Schema Drift Detection
The Kodik API has no versioning and no stability guarantees. Fields appear, rename, and disappear without notice. Orinuno treats that as a first-class concern: every response is captured raw, compared against the known DTO shape, and drift is recorded before any typed conversion happens.
Architecture
Section titled “Architecture”Drift detection lives in its own domain-neutral package, com.orinuno.drift:
| Class | Role |
|---|---|
DriftDetector | Generic engine. Given a raw Map<String, Object> and an expected DTO class, records unknown JSON keys. Also implements the envelope + results[] pattern used across Kodik. |
DriftRecord | Immutable view of what was seen for a given context: unknown fields, first/last seen, hitCount. |
DtoFieldExtractor | Reflection helper that produces the canonical set of known JSON keys for a DTO (Java Beans + records, snake_case via Jackson fallback, @JsonProperty aliases). Results are cached. |
DriftSamplingProperties | Config: enabled, itemSampling.mode (NONE / FIRST_N / ALL), itemSampling.limit. |
KodikResponseMapper is a thin facade around a single Spring-managed
DriftDetector bean — the same instance sees runtime traffic, probe
traffic, and paginated /list calls, so the drift map is a
single coherent view of what Kodik has returned since the process started.
Pipeline for a Kodik call
Section titled “Pipeline for a Kodik call”Every call through KodikApiClient goes through the same shape:
- Receive as
Map<String, Object>— the WebClient decoder is bound toMap.class, not to the typed DTO. - Envelope check —
DriftDetectorcompares the top-level keys of the raw map toDtoFieldExtractor.knownJsonFields(EnvelopeDTO.class)and records unknowns under a context label (e.g.KodikSearchResponse). - Item sampling — for envelope-with-
results[]shapes, the first N items are checked against the inner DTO (KodikSearchResponse.Resultor a typed reference DTO).Ncomes fromorinuno.drift.item-sampling. - Nested
material_data— for/searchand/list, the same first N results are also sampled againstKodikMaterialDataDto, keyed asMaterialData[<content-type>]so a drama-only field showing up in an anime result is obvious in the report. - Convert — only after sampling,
ObjectMapper.convertValue(raw, DTO.class)produces the typed object. Unknown fields are dropped at that step, but the raw copy stayed in the drift record.

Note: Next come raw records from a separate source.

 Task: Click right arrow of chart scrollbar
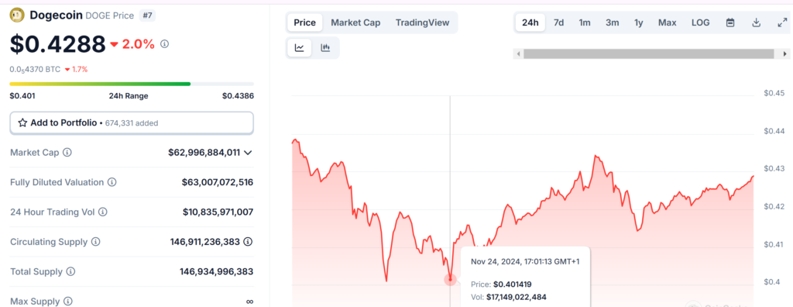[x=785, y=53]
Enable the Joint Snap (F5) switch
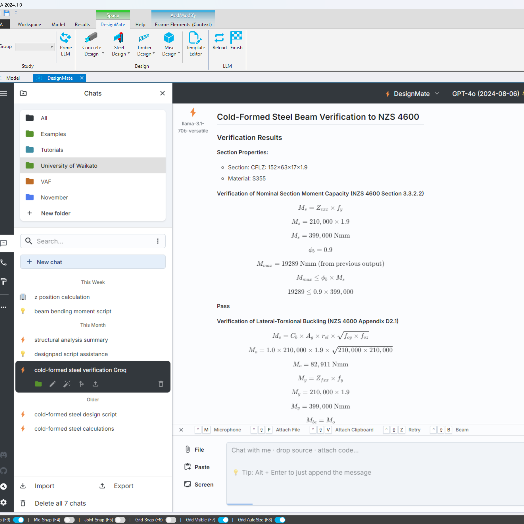This screenshot has height=524, width=524. [x=120, y=520]
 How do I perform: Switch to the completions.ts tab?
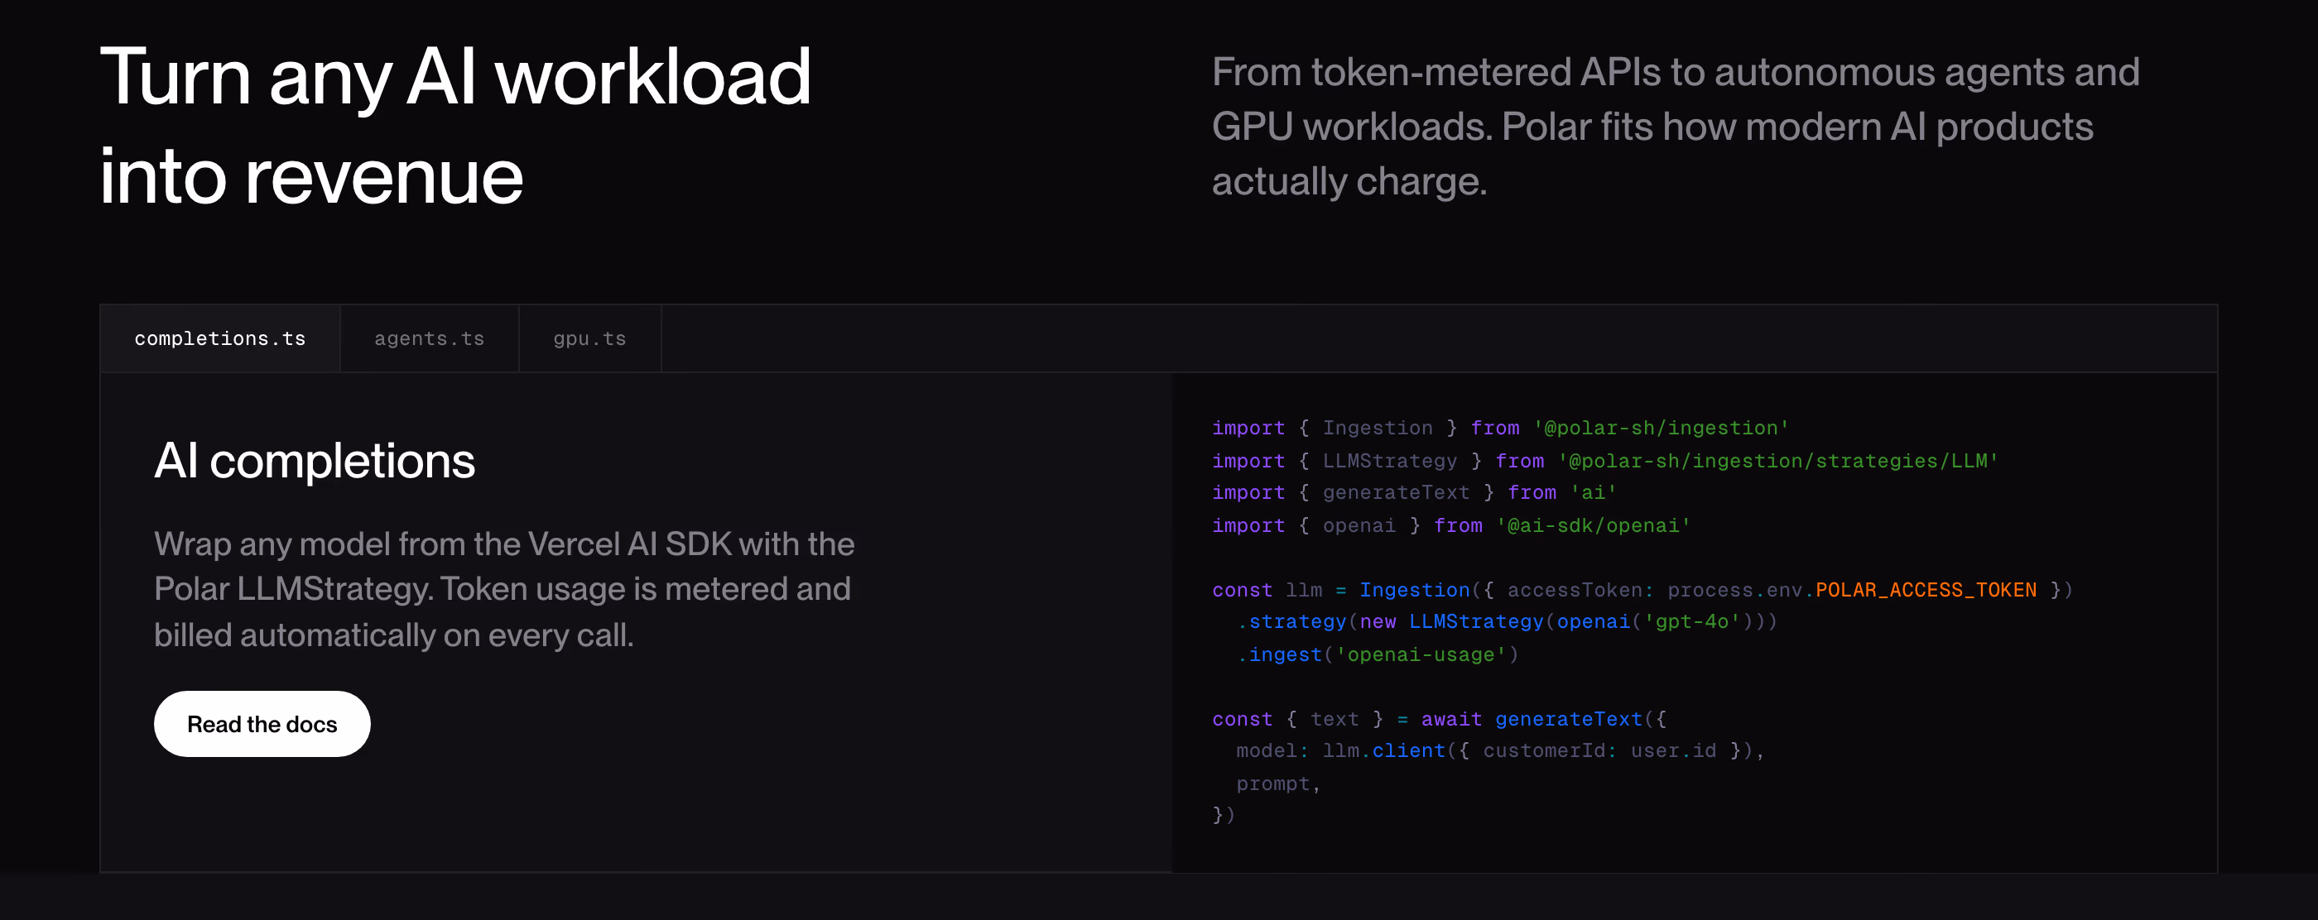[220, 338]
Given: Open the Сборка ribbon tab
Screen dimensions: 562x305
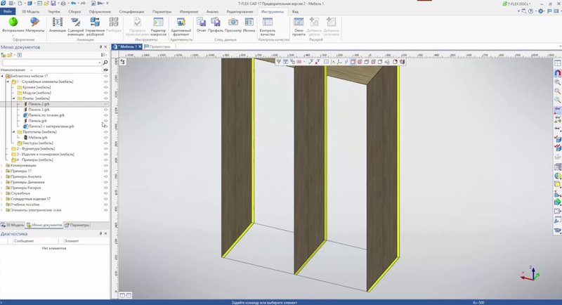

Each HTTP response increments hitCount by exactly one, regardless of
how many items inside it drifted — the metric answers “how many
responses drifted”, not “how many items drifted”.
Coverage
Section titled “Coverage”The table is exhaustive as of 2026-04-25:
| Entry point | Covered by |
|---|---|
/search (typed) | KodikApiClient.search() → mapper |
/search (raw) | KodikApiClient.searchRaw() → mapAndDetectChanges |
/list (raw + listAll pagination) | KodikApiClient.listRaw() → doOnNext |
/translations/v2, /genres, /countries, /years, /qualities/v2 | KodikApiClient.translations/genres/... → typed reference mapper (envelope + item) |
material_data (first-N results) | KodikResponseMapper.sampleMaterialData |
Token probes (/search, /list) | KodikTokenValidator.probe() |
A known coupling is documented in KodikTokenValidator: probes share the
same DriftDetector as runtime traffic. If probe-isolated stats become
useful, a future TrafficAnalyzer service can route probes through a
dedicated detector without touching the probe code path.
Configuration
Section titled “Configuration”orinuno: drift: enabled: true # ORINUNO_DRIFT_ENABLED item-sampling: mode: FIRST_N # ORINUNO_DRIFT_ITEM_SAMPLING_MODE — NONE | FIRST_N | ALL limit: 10 # ORINUNO_DRIFT_ITEM_SAMPLING_LIMIT — only used by FIRST_Nenabled: falseturns the detector into a no-op.detectedDriftsstays empty, no reflection is performed.mode: NONEkeeps the envelope check but skips item sampling — useful if a single large response is costly to scan.mode: ALLsanity-checks everything — fine for small reference responses, expensive for 1000-item/listpages.
Surfacing drift
Section titled “Surfacing drift”GET /api/v1/health/schema-drift returns a JSON map keyed by context
label. Values carry the set of unknown keys, first/last seen timestamps,
and the number of responses that hit that context.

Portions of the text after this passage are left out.